While the weather was not conducive to parasailing (next time!), we did have one day in which we were able to go 4-wheeling in Carova, just north of Corolla, to see the wild mustangs.

The pictures that follow are from our pony-watching trip.  The text is taken from the sources listed below; their story is fascinating.  Note, the area the ponies now roam is fenced to protect them, but is still being developed for the tourist trade with multi-million dollar homes going up every day.  There are no paved roads - all "roads" in this area are plowed sand that fill up like ponds after a rain.  The ponies roam free and are often found wandering between occupied homes as they forage, or on the beach when the day turns warm.  

Descended from Spanish stock which arrived over 400 years ago, these hardy, tenacious horses have lived here since the earliest explorers and shipwrecks.

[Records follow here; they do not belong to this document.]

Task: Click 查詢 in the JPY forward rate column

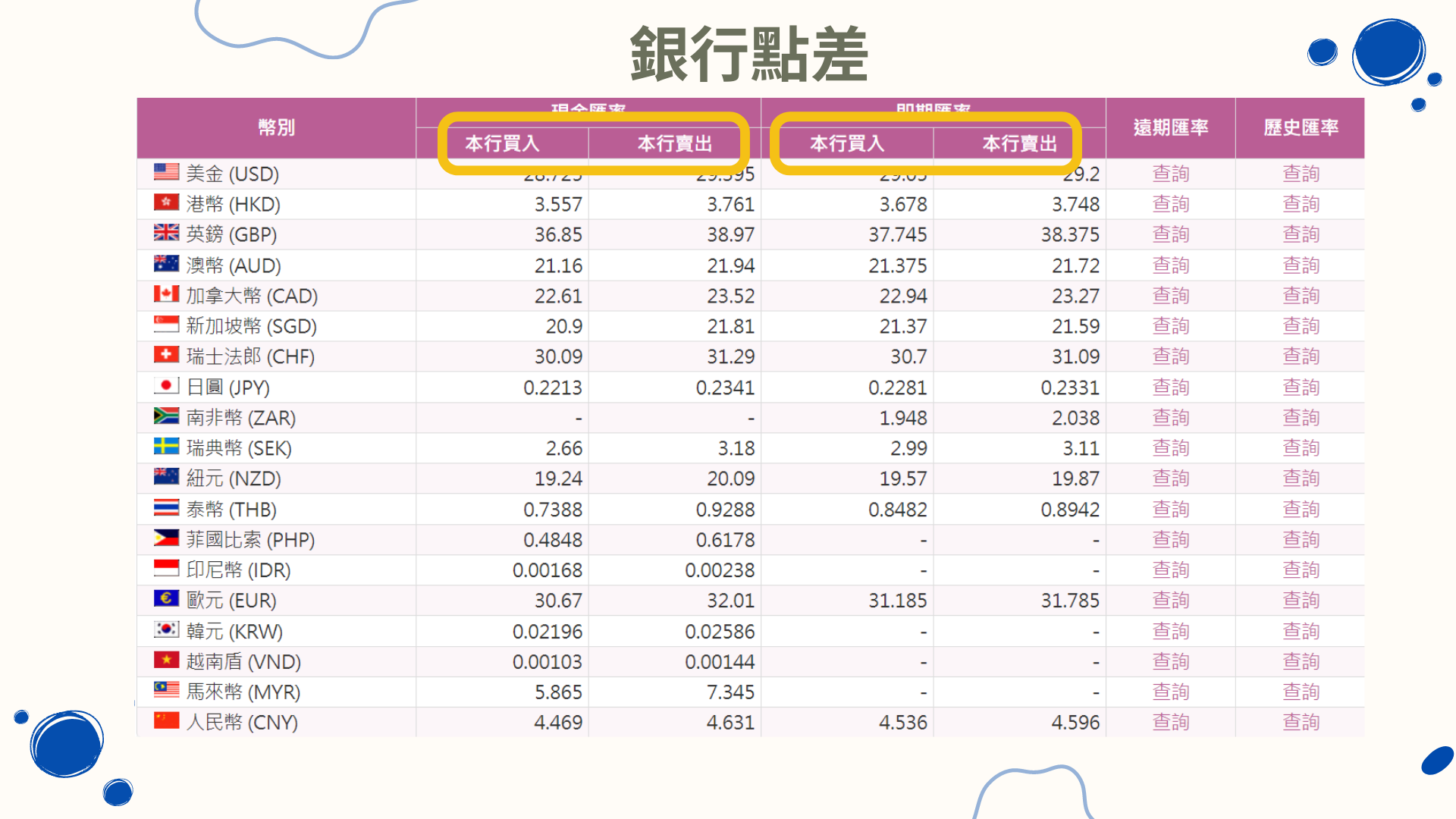Action: [1171, 387]
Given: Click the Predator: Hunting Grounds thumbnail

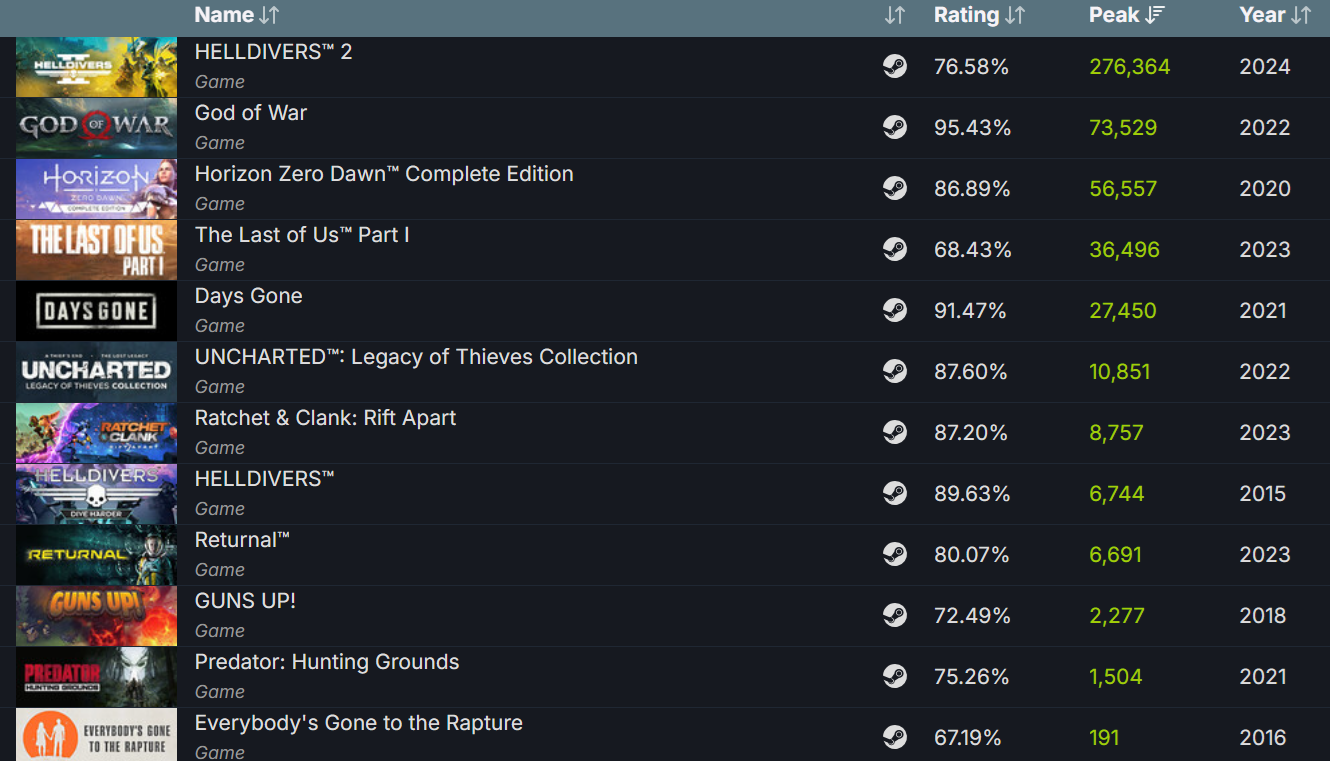Looking at the screenshot, I should (x=96, y=677).
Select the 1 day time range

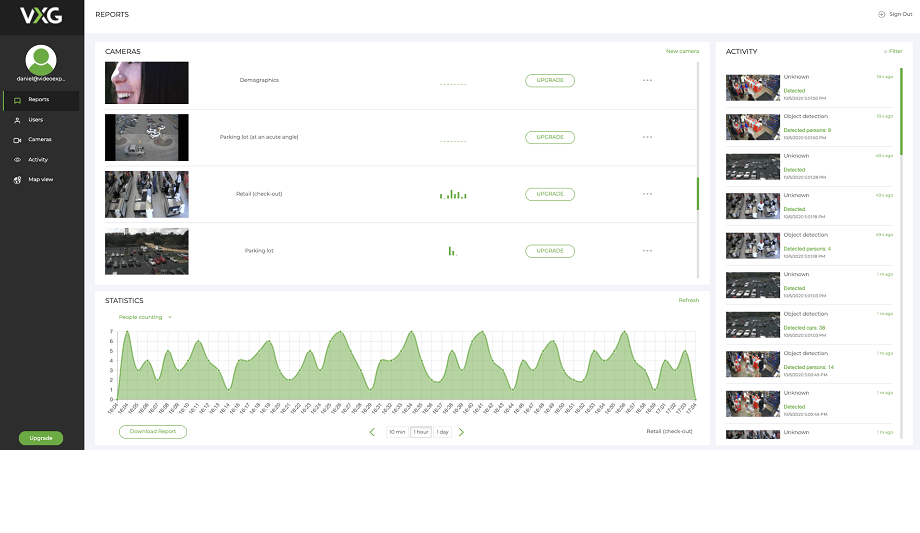[x=442, y=432]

In previous centuries there were thousands of these horses roaming the full length of the Outer Banks, from Shackleford Banks, all along Core Banks, Ocracoke, Hatteras, and on northward beyond Corolla on Currituck Banks. The Outer Banks of North Carolina is one of very few places in America where wild horses still roam free, stubbornly surviving in this once remote coastal environment. With the protected status now afforded to them, they should remain free to live as their ancestors have for centuries.

Found north of Corolla they roam freely, where they can be seen if you have a 4WD to make the trip up the beach to the Carova (from "Carolina over to Virginia") area near the Virginia border. Visitors without a 4WD vehicle can take advantage of guided tours to see the horses.

Beyond the historical record, scientific studies have linked today's Corolla herd to clear Spanish origins. The University of Kentucky's veterinary department conducted DNA studies sponsored by the Corolla Wild Horse Fund which confirmed their ancestry, and further showed that the horses, due to their isolation over the past centuries, have become a breed unto themselves. Corolla's wild Spanish Mustangs have since been recognized by the State of North Carolina as a significant historical and cultural resource.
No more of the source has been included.